“In the world you will have trouble…” John 16:33
How easily we’ve bought into the philosophy that the comfortable life is the normal Christian life “In the world you will have trouble” are not words regularly cited in a list of Blessed Promises of Faith. It seems such an unlikely, unlovely promise. We are astonished when illness cripples, when earthquakes shake our foundations, when teenagers stray.
I’m always fascinated by the account of Jesus inviting His disciples into a boat with a stated purpose: “Let us go over to the other side“—then falling asleep in the bow as winds roar and waves surge. Why did his friends doubt His purpose in the midst of the storm?
Jesus’ words to his astonished friends after the storm subsides speak not only to their predicament but to our own in the midst of life’s upheavals. “Why are you so afraid? Do you still have no faith?” These men were accomplished fisherman who knew that ferocious storms frequently exploded on the Sea of Galilee. Did they think that if Jesus was in the boat with them, no storm would dare descend?
We fall victim to that same way of thinking. If we’re obedient to Christ’s commands, if we live moral lives, if we’re involved in Christian ministry, surely we will escape the storms of poverty, terror, disease, divorce. Jesus’ own life is ample proof that not only will we experience storms, but that He provides all necessary means for us to survive, even flourish, in those calamitous events. His unlikely promise—“in this world you will have trouble”—is followed by words that break into our hearts like a glorious, breathtaking sunrise: “Take heart! I have overcome the world.”

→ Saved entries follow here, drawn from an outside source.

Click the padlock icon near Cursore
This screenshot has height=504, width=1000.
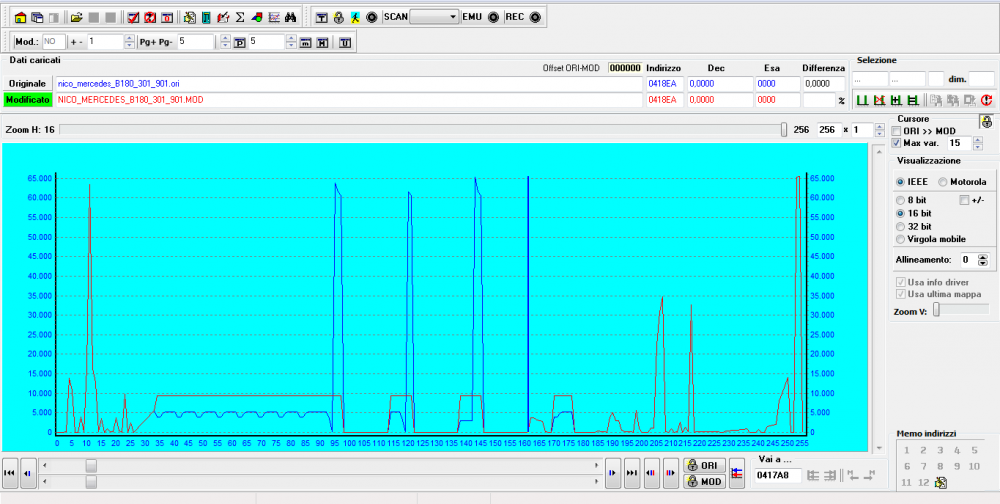[985, 120]
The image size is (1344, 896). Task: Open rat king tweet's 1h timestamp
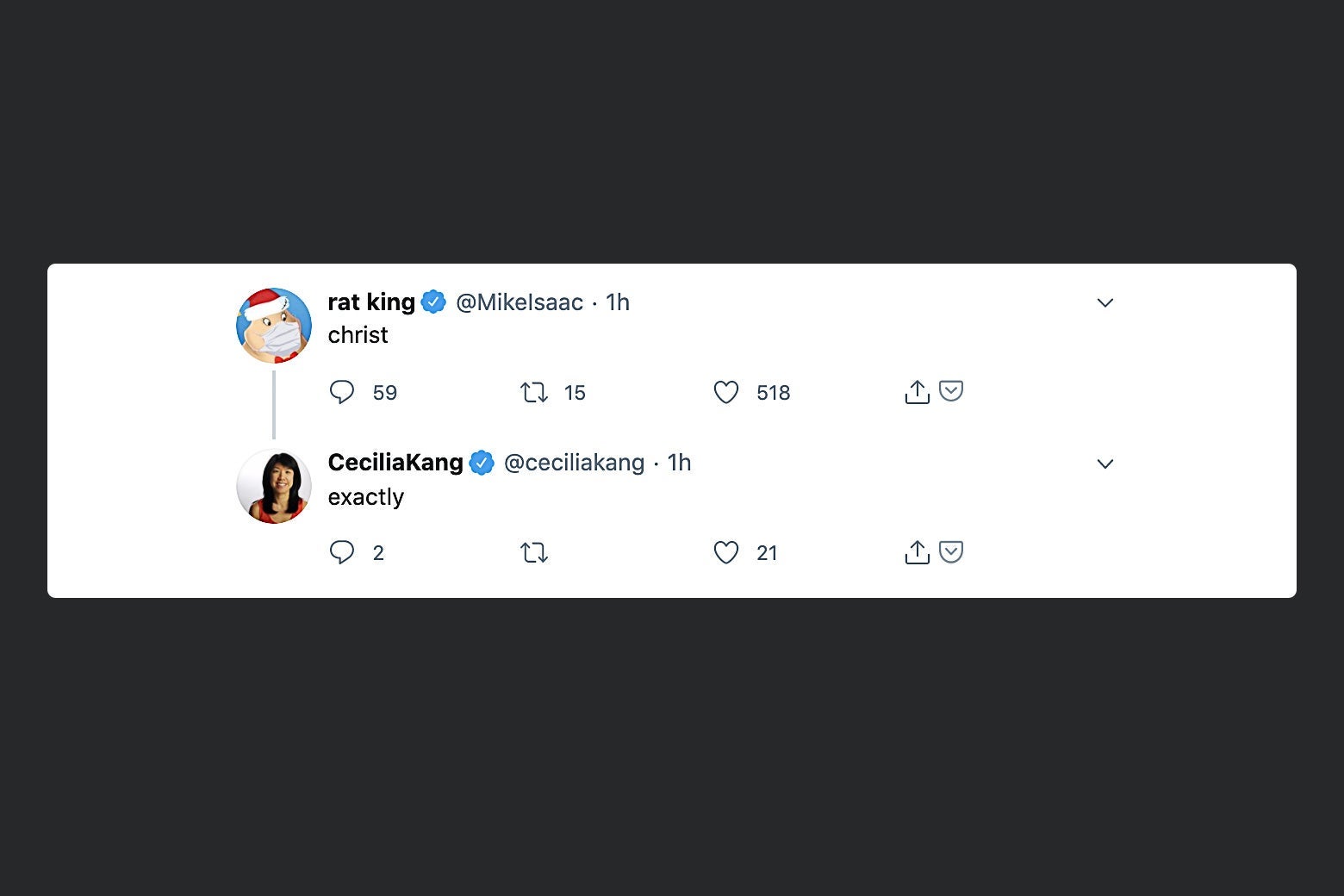pos(618,302)
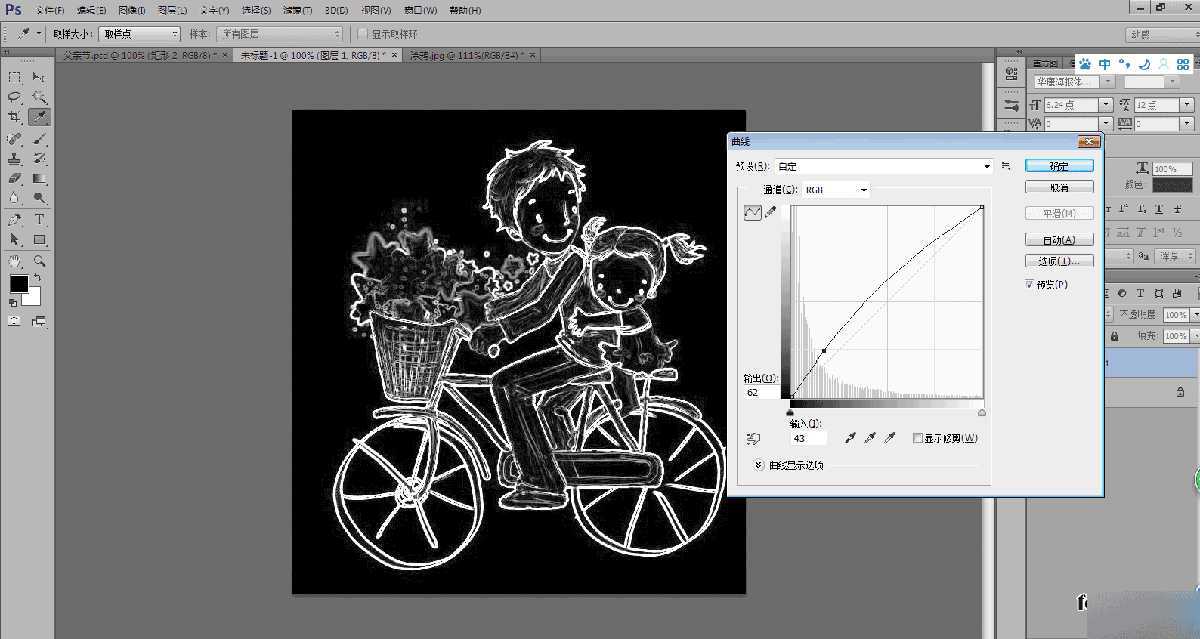This screenshot has width=1200, height=639.
Task: Pick the Zoom magnifier tool
Action: [40, 261]
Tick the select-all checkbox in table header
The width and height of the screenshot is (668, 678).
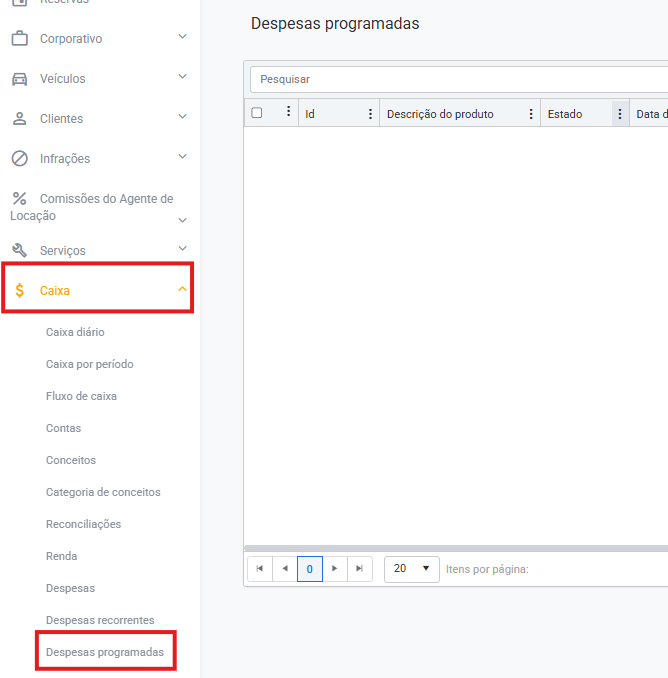pyautogui.click(x=257, y=113)
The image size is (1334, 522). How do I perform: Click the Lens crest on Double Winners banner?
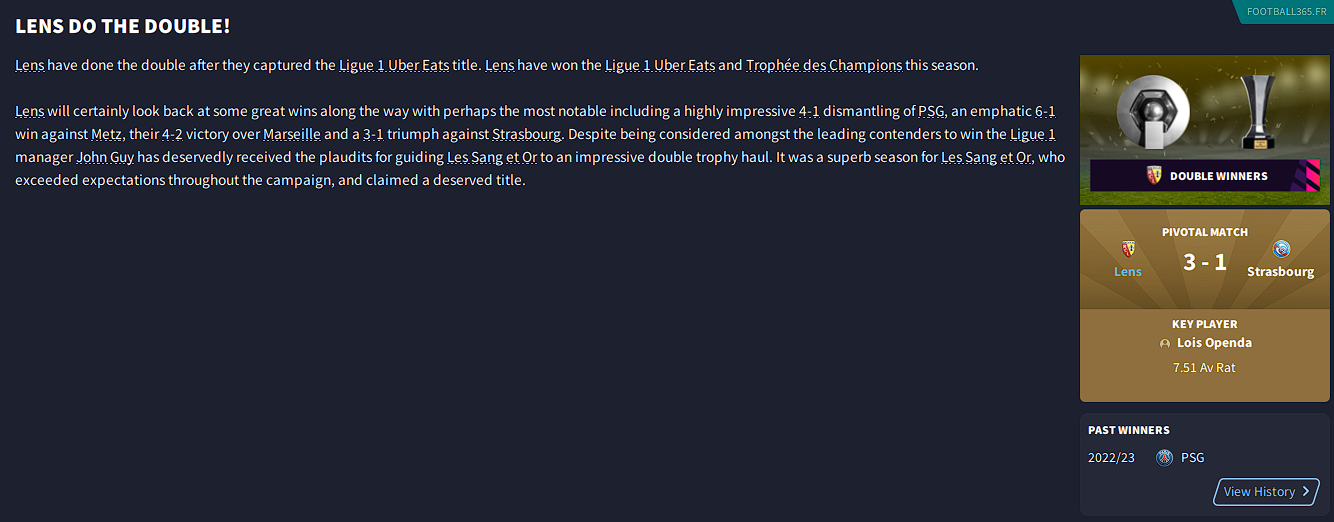click(1154, 176)
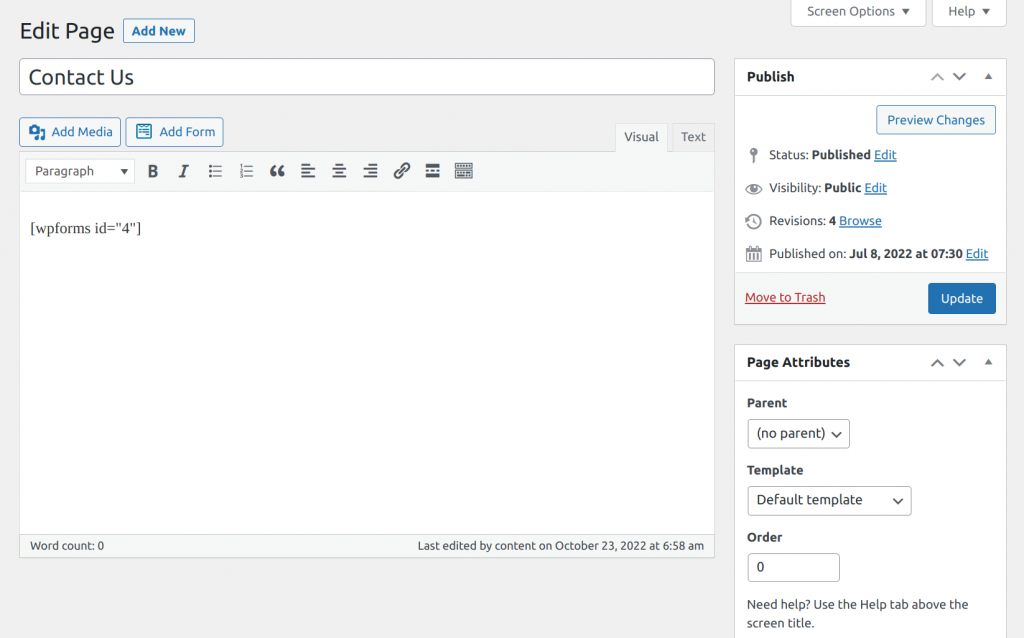Screen dimensions: 1024x638
Task: Align text to center
Action: [339, 171]
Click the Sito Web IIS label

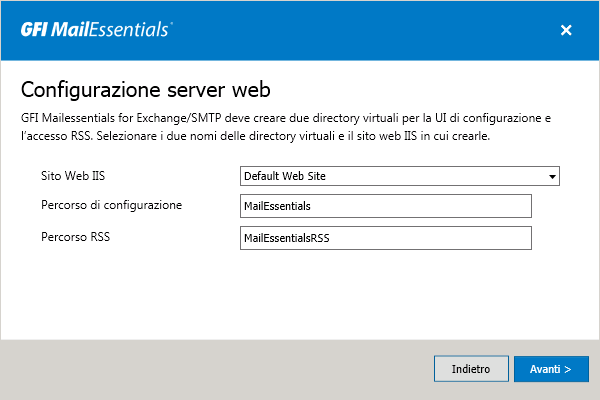coord(73,176)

Translators use a variety of words to describe Jesus’ words in the midst of Galilee’s storm: Take heart. Take courage. Cheer up. Have confidence. Keep up your courage. Each phrase presumes action on our parts. He calms storms. We trust him.
No storm is so fierce, so disastrous, so apparently meaningless that Jesus leaves us alone to cope with its realities. He is in the boat with us, and He provides the overcoming power to not just cope, but reach the other side.
Think about Jesus’ words, “Why are you so afraid?” Try to answer that question as honestly as possible; trace your fears back to their source. Then open your hands as a symbol of releasing those fears to the God who says, “Take heart! I have overcome (those fears).”
Father, I am so often afraid of people or events or my what-might-happen thoughts. Help me not only turn my fears over to you, but begin to anticipate those fears and ward them off by trusting you.